● Texte fourni:
++++

Désarmement nucléaire : Moscou et Washington sur la voie d’un accord
Bien sûr qu’il faut se mobiliser contre l’utilisation de l’arme nucléaire.
Cependant, cela fait des années que cette mobilisation existe et qu’elle a été le résultat ?
Actuellement, possèdent déjà la bombe atomique les États-Unis, la Russie, le Pakistan, l’Inde, la Chine, la Corée du Nord, et très probablement Israël (mais de façon dissimulée pour ne pas avoir à résister aux demandes d’inspection).
Le véritable problème, c’est, évidemment, la guerre elle-même.
Il y a plein de dictons qui traînent partout, comme par exemple :
« La guerre est la poursuite de la politique par d’autres moyens ».
Mais il y en a d’autres comme :
« L’usage de la force est le dernier refuge de l’incompétence ».
Raisonnons un peu.
Faire la guerre, c’est peut-être imposer par la force son point de vue un adversaire. Cela peut aussi se traduire par tuer le plus d’adversaires possibles et minimiser le nombre de morts de son propre camp.
Prenons l’exemple de la guerre entre les États-Unis et le Japon.
L’enjeu initial était le contrôle de l’océan Pacifique et les Japonais ont cru pouvoir imposer leur point de vue par l’usage de la force : l’attaque surprise de Pearl Harbor, sans déclaration de guerre.
Toutes les années de guerre peuvent être résumées par des actions successives de reconquête de l’Ouest du Pacifique, archipel par archipel, jusqu’à ce que les États-Unis arrivent à proximité immédiate du territoire japonais.
Les États-Unis avaient donc à ce moment-là le choix entre des opérations de débarquement et l’usage de l’arme atomique.
Un ou des débarquements ? Les États-Unis avaient déjà fait l’expérience du débarquement en Afrique du Nord, en Normandie, en Sicile, en Italie, en Provence. Il connaissait donc parfaitement toutes les difficultés d’un tel type d’opération, de leur cout en hommes et en matériel.

++++

● Exercices:
**a.** D'après le texte sur le désarmement nucléaire, dans quels lieux les États-Unis avaient-ils déjà fait l'expérience du débarquement ? Citez-les tous.
**b.** Écrivez la suite du texte sur le désarmement nucléaire à partir de sa dernière phrase.
Les entrées ci-dessous viennent d'une autre source que le texte.

● Données fournies:
++++

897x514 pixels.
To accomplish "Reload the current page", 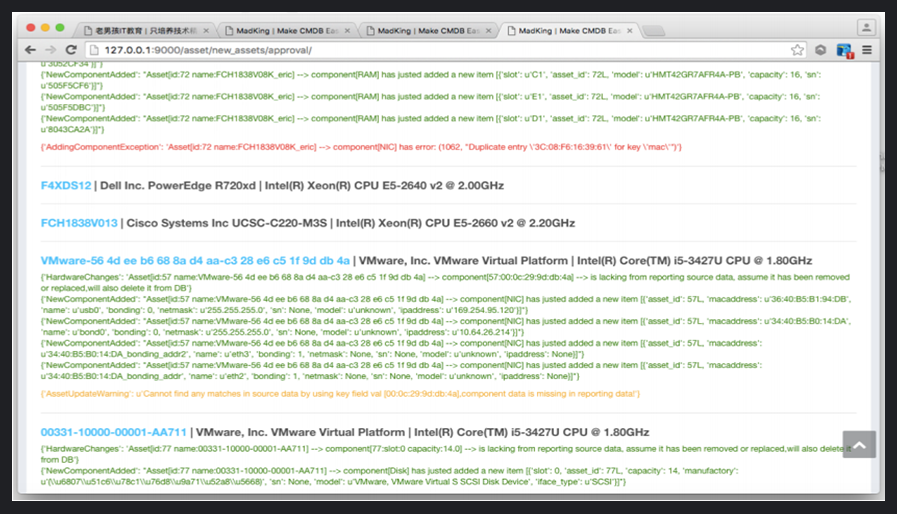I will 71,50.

++++

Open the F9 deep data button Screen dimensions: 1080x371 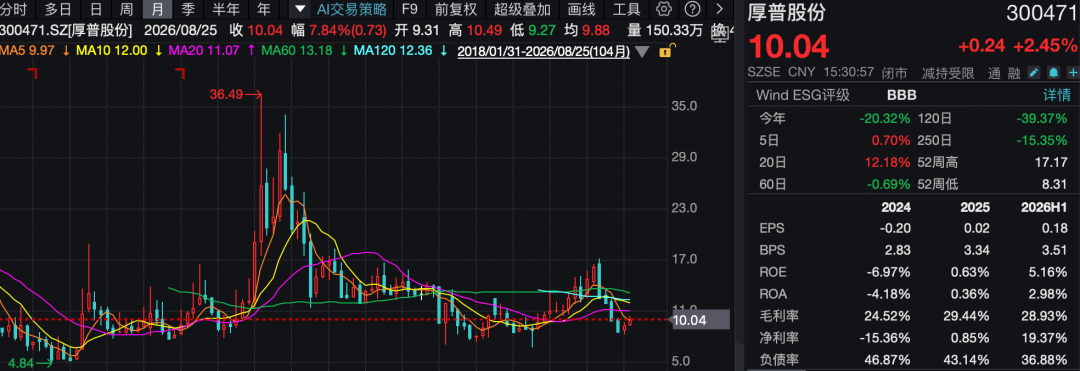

++++

● Vos réponses:
**a.** Afrique du Nord, Normandie, Sicile, Italie, Provence

**b.**
Du côté japonais, la société japonaise avait une culture militariste à outrance, matérialisés par le code du Bushido dont une des manifestations a été l’apparition des pilotes kamikazes.
Les militaires japonais étaient au pouvoir et ont refusé toute approche diplomatique.
La bombe d’Hiroshima avait pour but de leur démontrer l’aspect désespéré de leur refus de capituler : ils avaient d’ailleurs été mis au courant de l’utilisation éventuelle de cette bombe.
D’un strict point de vue militaire, le résultat de cette bombe c’est : aucun mort du côté américain, 200 000 morts côté japonais.
Il ne faut pas oublier que, à la suite d’Hiroshima, l’état-major japonais a continué à refuser toute approche diplomatique qui aurait pu permettre de mettre fin à la guerre.
Même s’il faut tenir compte du fait que les militaires et le gouvernement américains voulaient expérimenter 2 bombes de conceptions différentes (uranium et plutonium), la seule chance d’arrêter la guerre à moindre coût, pour les Américains, c’était la bombe de Nagasaki.
La leçon à en tirer c’est que le fait d’accepter de faire la guerre entraîne la nécessité d’accepter de développer des armes efficaces et l’efficacité de ces armes se mesure en perte chez l’adversaire et en absence de perte dans son propre camp.
Cette affirmation est facilement illustrée par le développement actuel des armes robotiques, par le développement des drones : anéantir l’adversaire à distance, sans mettre en danger ses propres troupes.
L’état d’esprit, largement répandue, actuellement, est, brutalement résumé, la guerre est inévitable, tout au plus peut-on la retarder un peu.
C’est contre cet état d’esprit qu’il faut se mobiliser. Il faut lutter pour que la conviction que la guerre est évitable n’apparaisse plus comme un rêve de naïf.
Bien entendu, il y a encore des conflits en cours, contre le Djihadisme, par exemple, et il n’est pas question de s’en retirer unilatéralement.
Incidemment, on constate que ces conflits, à une échelle moindre, entraînent au développement progressif d’armes robotisées.
Mais, le fait d’être obligé de poursuivre ces conflits nous impose de réfléchir à ce qui a conduit à faire naître les idéologies qui les structurent, à ne pas se dissimuler derrière des grands mots tels que « choc des cultures », « islamophobie », « racisme », « colonialisme », sans oublier les stupides exigences de « repentance », etc.